=== SET TASKS ===
1. The post on prosodic phonology below mentions a dissertation. List every syntactic and prosodic constituent for which the post says that dissertation gives independent evidence.
2. In the post on prosodic phonology below, which language does the dissertation study?

=== EXTRACT ===

▼

[Lingtyp] lit review: prosodic phonology and morphosyntactic structure

Natalie Weber natalie.a.weber at gmail.com
Sat Jun 20 15:09:15 UTC 2020


I agree. This is a failing of a lot of prosodic phonology literature,
although perhaps for good reason. Ideally, a study of the correspondence
between prosodic and syntactic structure would have three parts:

   1. Independent phonological evidence for prosodic constituents
   2. Independent syntactic evidence for syntactic constituents
   3. Explicit characterization of the mapping between the two

But in practice you will often only see 2 out 3 of those, because it's
uncommon for phonologists to be well-versed in syntax enough to study the
syntax side of things, and vice versa. Personally, I'm hoping to encourage
more cross-subfield collaborations.

My dissertation discusses correspondences between syntactic, prosodic, and
metrical constituents in Blackfoot (Algonquian), and I address each of the
three points above. I discuss independent syntactic evidence for the CP and
*v*P constituents, independent phonological evidence for the PPh and PWd
constituents, and then discuss some of the implications for mapping between
them. It was a huge undertaking (hence why I think we need co-authored
studies), but it's also one of the only studies of prosodic phonology I
know of that attempts to address all three points. You can download it at
http://hdl.handle.net/2429/74075 if you are interested.

▲

=== STORED DATA ===
▼

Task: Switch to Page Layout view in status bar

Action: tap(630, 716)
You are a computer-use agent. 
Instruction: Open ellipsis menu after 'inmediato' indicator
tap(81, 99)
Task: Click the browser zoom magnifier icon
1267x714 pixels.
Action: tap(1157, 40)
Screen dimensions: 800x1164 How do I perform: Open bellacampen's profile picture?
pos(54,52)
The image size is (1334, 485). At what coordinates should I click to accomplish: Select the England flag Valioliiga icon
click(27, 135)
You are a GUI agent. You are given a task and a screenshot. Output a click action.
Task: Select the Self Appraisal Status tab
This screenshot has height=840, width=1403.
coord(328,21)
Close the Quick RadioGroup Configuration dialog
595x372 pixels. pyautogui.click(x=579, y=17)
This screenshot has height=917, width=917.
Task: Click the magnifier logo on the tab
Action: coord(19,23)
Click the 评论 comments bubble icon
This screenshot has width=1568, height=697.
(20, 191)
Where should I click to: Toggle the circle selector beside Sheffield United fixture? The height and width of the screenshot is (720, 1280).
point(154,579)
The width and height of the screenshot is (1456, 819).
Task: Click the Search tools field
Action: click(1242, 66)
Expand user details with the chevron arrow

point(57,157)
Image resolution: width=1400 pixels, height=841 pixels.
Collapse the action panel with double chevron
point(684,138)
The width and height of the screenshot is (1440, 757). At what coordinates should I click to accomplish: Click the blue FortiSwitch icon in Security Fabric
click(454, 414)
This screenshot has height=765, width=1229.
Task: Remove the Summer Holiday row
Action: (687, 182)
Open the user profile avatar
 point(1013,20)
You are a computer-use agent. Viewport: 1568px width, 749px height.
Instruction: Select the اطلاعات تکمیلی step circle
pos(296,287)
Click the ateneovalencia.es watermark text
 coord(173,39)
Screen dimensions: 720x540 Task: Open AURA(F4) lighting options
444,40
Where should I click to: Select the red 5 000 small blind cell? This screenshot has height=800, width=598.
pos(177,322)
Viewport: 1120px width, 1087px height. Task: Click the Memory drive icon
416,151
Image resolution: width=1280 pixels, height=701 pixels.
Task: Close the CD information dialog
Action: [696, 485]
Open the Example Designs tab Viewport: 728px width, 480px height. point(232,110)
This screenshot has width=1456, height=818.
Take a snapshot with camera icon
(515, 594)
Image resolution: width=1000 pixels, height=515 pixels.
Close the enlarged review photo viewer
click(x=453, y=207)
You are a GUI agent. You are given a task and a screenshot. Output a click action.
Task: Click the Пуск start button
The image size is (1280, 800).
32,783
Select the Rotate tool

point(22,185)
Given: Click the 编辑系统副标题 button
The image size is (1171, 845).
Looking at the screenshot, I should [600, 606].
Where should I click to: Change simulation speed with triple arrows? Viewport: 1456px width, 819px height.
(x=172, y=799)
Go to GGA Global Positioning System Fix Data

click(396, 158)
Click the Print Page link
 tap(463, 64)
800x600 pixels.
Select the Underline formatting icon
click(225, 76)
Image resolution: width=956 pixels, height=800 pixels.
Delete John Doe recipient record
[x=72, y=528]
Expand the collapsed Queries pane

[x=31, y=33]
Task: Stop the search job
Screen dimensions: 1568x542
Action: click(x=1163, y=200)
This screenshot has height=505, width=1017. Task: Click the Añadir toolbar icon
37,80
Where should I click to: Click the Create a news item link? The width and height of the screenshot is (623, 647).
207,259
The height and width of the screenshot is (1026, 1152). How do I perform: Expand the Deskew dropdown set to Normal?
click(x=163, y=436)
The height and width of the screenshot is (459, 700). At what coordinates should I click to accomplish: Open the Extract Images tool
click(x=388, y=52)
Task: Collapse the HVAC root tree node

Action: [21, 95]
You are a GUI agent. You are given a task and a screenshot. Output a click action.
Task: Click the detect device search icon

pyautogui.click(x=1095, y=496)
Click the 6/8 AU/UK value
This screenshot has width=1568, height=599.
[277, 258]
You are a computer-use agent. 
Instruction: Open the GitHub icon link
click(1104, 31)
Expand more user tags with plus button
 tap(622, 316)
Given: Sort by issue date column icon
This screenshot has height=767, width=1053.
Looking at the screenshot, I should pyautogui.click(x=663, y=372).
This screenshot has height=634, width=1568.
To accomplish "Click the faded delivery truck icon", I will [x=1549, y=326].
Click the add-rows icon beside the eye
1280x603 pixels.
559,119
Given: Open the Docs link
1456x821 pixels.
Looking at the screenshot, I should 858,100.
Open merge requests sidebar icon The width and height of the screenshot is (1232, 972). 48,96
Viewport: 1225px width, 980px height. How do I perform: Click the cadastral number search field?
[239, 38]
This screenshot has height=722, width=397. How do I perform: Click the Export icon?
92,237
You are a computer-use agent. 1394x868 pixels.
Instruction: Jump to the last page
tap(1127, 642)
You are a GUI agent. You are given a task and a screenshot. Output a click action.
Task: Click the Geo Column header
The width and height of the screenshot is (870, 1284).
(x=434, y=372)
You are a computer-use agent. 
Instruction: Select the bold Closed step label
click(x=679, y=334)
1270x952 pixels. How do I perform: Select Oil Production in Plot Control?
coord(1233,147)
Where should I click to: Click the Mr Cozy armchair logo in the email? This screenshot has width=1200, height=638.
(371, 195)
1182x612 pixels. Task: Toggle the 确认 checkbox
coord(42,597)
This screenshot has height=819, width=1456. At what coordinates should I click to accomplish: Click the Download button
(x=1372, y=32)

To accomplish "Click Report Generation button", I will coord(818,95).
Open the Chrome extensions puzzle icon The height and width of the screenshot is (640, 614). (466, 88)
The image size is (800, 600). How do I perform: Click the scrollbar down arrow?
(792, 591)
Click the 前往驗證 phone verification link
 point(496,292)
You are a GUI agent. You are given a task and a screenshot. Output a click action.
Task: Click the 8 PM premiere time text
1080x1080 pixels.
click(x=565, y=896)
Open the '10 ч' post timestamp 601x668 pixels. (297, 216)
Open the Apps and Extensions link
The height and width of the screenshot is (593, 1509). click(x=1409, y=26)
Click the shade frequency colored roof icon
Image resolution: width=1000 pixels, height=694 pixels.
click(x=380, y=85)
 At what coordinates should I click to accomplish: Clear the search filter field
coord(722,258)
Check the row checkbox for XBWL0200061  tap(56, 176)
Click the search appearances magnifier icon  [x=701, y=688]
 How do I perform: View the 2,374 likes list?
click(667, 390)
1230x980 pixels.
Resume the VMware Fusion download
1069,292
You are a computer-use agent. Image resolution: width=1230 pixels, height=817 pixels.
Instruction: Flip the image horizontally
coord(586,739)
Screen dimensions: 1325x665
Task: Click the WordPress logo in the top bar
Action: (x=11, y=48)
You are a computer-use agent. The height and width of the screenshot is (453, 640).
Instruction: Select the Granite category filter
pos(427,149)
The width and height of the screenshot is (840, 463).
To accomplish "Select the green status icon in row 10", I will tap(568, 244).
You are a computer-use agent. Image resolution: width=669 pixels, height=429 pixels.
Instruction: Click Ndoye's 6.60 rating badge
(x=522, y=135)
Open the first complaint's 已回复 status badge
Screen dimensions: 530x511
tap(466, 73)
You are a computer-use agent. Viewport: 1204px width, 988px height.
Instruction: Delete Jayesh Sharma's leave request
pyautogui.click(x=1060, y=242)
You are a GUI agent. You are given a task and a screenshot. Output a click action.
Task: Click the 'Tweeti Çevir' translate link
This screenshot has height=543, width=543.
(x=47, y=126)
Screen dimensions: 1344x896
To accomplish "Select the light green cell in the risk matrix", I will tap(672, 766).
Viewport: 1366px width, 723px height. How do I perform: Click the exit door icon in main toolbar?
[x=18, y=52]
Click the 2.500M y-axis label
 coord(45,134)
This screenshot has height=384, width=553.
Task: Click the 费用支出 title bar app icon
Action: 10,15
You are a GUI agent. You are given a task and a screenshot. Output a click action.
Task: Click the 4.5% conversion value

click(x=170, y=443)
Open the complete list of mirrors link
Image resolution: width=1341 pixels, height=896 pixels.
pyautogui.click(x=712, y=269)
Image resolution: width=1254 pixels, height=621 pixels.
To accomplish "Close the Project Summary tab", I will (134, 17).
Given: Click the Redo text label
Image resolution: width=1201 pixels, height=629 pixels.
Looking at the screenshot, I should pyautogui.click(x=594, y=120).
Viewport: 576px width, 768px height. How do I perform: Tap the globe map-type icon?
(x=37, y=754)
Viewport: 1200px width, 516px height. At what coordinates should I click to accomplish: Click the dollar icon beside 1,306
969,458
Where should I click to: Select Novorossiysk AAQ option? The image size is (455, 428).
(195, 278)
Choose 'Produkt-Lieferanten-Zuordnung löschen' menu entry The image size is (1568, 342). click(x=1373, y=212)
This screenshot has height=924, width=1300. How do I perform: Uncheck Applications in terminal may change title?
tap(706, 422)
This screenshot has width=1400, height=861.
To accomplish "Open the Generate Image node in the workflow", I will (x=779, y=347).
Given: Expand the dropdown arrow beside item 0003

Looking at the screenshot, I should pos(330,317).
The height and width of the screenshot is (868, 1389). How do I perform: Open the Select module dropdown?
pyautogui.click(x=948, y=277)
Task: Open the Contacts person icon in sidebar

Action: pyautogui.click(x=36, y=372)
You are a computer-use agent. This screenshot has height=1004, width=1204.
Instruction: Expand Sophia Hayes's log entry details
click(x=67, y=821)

▲

=== SOLUTION LIST ===
1. CP, vP, PPh, PWd

2. Blackfoot (Algonquian)